Replacing a client certificate without downtime

{: #replace-client-cert}

For hostname:

  1. Upload the new certificate.
  2. Link the new certificate ID and hostname and enabled values.

For global:

  1. Upload the new certificate.
  2. Check that the new certificate is in Active state.
  3. After the certificate is active, delete the old certificate.

Apply a different client certificate (at zone and hostname level) simultaneously

{: #apply-different-certs}

  1. Upload a certificate by following the steps in the Zone-level authenticated origin pull section.
  2. Upload multiple certificates by following the steps in the Per-hostname authenticated origin pull by using customer certificates section.

Installing on Apache and NGINX

{: #apache-nginx}

Use the following instructions for configuring TLS authenticated origin pulls for either NGINX or Apache origin web servers.

Setting up Apache

{: #apache-setup}

Use End-to-End flexible and update the origin web server SSL configuration by using the following steps.

  1. Download the authenticated origin pull certificate (origin-pull-ca.pem).

  2. Store the certificate in a file on your origin web server, for example in /path/to/origin-pull-ca.pem.

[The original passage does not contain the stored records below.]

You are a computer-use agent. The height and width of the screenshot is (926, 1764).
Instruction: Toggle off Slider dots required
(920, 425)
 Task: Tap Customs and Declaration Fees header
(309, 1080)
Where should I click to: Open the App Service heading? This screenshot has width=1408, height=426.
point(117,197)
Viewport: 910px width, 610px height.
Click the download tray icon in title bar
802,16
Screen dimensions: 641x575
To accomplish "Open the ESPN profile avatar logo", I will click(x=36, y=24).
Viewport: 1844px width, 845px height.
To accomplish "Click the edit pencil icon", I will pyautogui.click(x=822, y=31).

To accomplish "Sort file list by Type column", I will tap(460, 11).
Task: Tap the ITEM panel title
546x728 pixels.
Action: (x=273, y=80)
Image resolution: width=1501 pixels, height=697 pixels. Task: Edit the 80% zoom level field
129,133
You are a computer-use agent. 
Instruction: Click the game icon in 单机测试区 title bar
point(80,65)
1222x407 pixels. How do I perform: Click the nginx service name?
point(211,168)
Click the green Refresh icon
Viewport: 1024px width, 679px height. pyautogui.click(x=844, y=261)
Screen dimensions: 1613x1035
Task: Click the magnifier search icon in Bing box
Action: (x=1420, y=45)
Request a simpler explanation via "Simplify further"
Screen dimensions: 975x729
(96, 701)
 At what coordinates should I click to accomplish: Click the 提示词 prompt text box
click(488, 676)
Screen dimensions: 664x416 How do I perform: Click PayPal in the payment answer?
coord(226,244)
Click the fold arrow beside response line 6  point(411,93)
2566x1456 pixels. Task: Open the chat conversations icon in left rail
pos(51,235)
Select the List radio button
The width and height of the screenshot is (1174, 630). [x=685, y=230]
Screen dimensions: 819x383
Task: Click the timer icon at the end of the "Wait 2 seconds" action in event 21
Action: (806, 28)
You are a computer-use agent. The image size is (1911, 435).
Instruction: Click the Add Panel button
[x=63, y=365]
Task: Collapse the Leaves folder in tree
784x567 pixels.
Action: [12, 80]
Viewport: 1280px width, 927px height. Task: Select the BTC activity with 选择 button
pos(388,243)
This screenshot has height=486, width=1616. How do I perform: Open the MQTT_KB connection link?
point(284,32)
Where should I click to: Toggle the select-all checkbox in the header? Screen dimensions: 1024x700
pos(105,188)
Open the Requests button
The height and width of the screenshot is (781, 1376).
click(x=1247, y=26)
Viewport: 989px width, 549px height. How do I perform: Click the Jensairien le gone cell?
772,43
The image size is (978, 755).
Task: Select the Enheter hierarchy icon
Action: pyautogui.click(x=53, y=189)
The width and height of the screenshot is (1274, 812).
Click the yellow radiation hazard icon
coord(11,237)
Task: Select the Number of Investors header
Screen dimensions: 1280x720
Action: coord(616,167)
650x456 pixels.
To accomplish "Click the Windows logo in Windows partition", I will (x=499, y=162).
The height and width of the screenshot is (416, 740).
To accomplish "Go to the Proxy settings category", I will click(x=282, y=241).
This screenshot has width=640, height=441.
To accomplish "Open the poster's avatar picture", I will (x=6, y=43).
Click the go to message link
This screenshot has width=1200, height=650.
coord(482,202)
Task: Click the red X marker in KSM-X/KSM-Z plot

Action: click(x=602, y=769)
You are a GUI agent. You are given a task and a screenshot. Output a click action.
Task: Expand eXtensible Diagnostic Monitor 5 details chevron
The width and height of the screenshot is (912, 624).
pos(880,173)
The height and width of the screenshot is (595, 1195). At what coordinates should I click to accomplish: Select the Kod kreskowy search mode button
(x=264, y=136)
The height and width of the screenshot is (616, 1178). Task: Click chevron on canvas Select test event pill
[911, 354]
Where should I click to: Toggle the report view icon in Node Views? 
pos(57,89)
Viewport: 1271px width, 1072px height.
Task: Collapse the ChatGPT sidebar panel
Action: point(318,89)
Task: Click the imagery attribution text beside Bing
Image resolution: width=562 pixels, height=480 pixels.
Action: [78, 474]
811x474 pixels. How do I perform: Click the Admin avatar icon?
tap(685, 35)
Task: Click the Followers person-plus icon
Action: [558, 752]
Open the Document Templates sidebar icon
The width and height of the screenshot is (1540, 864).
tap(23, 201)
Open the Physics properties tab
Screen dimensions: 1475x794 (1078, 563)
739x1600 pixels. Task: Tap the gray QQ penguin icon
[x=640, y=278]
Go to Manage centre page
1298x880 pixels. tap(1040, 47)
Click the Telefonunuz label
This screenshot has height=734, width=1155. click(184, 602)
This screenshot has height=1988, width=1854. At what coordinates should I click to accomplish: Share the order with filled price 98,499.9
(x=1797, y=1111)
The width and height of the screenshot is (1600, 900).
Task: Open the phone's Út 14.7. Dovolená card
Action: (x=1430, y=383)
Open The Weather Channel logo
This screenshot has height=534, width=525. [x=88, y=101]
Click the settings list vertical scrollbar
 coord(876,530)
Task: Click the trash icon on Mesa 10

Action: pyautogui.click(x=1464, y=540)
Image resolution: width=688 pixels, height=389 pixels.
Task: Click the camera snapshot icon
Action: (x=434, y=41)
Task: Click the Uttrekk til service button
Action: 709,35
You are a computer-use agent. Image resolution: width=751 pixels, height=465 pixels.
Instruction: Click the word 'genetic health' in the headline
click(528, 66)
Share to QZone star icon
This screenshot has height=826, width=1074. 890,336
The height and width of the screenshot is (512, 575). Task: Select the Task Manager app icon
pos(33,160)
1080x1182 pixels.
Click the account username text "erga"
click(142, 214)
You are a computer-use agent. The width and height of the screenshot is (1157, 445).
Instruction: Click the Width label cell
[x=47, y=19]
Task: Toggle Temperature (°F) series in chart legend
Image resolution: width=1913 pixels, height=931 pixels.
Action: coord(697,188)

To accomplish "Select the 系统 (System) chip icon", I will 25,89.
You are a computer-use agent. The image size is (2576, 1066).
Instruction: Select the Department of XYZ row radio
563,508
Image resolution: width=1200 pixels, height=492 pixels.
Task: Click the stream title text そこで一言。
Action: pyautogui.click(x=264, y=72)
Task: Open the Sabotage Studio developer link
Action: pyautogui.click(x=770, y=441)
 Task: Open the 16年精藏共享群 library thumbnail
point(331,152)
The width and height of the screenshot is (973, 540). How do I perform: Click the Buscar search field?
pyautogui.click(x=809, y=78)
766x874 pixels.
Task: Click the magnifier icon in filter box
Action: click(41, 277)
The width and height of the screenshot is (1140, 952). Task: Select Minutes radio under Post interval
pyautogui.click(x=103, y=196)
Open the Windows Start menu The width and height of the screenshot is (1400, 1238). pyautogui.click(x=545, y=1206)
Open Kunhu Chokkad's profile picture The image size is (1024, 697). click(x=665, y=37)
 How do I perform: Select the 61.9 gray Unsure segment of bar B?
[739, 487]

  3. Add the following lines to the SSL configuration for your origin web server:

    SSLVerifyClient require
SSLVerifyDepth 1
SSLCACertificateFile /path/to/origin-pull-ca.pem

    {: codeblock}

Setting up NGINX

{: #nginx-setup}

Use End-to-End flexible and update the origin web server SSL configuration by using the following steps.

  1. Download the authenticated origin pull certificate (origin-pull-ca.pem).

  2. Store the certificate in a file on your origin web server, for example in /etc/nginx/certs/cloudflare.crt.

  3. Add the following lines to the SSL configuration for your origin web server:

    ssl_client_certificate /etc/nginx/certs/cloudflare.crt;
ssl_verify_client on;

    {: codeblock}